## RECORDS FOR THE EXERCISE

- - - -

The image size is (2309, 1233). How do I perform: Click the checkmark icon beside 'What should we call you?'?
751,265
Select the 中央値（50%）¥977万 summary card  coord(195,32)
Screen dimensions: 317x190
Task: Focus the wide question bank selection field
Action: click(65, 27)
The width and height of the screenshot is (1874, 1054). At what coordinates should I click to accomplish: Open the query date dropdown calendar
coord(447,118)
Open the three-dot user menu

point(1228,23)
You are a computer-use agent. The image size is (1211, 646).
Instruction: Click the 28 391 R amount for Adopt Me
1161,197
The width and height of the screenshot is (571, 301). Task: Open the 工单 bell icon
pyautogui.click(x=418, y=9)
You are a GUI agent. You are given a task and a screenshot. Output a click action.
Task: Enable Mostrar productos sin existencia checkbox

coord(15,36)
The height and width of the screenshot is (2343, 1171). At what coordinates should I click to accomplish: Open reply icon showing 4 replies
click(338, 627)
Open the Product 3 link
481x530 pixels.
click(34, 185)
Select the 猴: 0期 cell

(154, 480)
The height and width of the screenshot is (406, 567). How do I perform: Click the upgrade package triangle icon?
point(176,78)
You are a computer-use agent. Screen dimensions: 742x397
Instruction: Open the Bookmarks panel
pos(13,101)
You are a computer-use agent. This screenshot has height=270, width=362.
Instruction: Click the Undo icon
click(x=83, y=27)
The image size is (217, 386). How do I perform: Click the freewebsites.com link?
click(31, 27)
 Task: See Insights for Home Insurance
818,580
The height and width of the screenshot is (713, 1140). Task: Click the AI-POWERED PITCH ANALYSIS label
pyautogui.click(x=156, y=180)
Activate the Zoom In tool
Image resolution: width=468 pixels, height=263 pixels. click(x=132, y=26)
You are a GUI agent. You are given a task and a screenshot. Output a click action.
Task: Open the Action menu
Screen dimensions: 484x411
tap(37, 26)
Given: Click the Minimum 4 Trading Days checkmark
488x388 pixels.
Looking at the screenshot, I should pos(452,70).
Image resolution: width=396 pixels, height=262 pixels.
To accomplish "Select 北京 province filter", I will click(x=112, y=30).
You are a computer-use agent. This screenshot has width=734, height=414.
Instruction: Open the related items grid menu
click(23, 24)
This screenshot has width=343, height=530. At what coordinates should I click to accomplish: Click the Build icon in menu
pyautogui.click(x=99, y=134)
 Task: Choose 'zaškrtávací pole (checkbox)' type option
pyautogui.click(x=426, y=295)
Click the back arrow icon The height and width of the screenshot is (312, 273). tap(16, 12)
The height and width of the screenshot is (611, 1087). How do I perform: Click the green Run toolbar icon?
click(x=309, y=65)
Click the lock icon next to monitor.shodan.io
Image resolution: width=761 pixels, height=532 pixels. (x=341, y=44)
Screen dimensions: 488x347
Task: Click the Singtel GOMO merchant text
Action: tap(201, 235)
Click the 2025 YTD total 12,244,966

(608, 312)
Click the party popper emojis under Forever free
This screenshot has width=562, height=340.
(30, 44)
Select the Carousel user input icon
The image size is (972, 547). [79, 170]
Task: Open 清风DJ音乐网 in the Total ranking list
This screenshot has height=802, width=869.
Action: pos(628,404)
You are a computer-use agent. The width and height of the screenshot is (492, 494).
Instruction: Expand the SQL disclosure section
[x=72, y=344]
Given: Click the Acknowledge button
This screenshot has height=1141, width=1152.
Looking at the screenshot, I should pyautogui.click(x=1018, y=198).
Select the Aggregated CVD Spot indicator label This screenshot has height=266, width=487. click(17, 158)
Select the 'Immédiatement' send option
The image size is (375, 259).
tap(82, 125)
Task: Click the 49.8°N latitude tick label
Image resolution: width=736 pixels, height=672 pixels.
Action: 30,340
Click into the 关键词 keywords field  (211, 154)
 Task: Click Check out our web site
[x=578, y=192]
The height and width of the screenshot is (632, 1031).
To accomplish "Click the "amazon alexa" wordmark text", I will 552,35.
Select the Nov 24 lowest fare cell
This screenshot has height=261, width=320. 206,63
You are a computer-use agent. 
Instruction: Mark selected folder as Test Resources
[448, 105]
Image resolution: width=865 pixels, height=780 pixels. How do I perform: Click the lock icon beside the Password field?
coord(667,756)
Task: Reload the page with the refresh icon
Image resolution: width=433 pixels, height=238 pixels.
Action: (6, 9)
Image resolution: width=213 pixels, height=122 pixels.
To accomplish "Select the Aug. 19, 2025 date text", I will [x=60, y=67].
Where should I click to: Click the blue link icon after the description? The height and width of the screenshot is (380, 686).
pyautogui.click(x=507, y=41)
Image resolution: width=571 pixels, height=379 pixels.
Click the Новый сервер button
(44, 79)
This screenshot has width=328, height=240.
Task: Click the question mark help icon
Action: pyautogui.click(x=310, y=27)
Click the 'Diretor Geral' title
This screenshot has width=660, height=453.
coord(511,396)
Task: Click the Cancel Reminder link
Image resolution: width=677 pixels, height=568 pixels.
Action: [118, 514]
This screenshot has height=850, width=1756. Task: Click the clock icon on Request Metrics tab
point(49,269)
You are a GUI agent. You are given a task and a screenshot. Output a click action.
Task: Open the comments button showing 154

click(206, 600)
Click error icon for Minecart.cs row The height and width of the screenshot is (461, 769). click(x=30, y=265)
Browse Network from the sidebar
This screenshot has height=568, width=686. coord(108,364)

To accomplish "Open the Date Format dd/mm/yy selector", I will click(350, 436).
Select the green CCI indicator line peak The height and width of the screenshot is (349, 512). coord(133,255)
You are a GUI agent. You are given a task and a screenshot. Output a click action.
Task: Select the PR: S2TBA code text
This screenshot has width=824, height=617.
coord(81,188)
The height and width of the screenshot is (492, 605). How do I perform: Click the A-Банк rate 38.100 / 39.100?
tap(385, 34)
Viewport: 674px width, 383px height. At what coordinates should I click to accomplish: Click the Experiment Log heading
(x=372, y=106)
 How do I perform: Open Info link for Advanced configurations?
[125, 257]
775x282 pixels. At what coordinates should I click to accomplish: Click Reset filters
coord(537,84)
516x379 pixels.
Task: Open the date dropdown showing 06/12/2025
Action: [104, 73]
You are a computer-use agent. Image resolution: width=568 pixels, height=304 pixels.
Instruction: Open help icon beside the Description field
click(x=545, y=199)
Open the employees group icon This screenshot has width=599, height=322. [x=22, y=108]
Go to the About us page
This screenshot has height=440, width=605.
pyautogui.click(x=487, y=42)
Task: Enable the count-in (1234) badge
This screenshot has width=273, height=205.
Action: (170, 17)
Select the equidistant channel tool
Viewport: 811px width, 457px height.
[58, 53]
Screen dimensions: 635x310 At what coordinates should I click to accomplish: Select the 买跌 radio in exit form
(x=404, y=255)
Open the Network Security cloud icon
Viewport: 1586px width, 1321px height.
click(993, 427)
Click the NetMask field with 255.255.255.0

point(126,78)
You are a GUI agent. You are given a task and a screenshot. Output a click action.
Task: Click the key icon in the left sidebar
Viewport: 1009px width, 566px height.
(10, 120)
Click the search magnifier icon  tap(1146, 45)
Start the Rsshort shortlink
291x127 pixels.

- - - -

Reproduce, without any changes, everything in the listing from the line containing "Screen dimensions: 635x310" down to the line containing "Click the search", both of those lines included.

## SOLUTION TO THE PROBLEM
Screen dimensions: 635x310 At what coordinates should I click to accomplish: Select the 买跌 radio in exit form
(x=404, y=255)
Open the Network Security cloud icon
Viewport: 1586px width, 1321px height.
click(993, 427)
Click the NetMask field with 255.255.255.0

point(126,78)
You are a GUI agent. You are given a task and a screenshot. Output a click action.
Task: Click the key icon in the left sidebar
Viewport: 1009px width, 566px height.
(10, 120)
Click the search magnifier icon  tap(1146, 45)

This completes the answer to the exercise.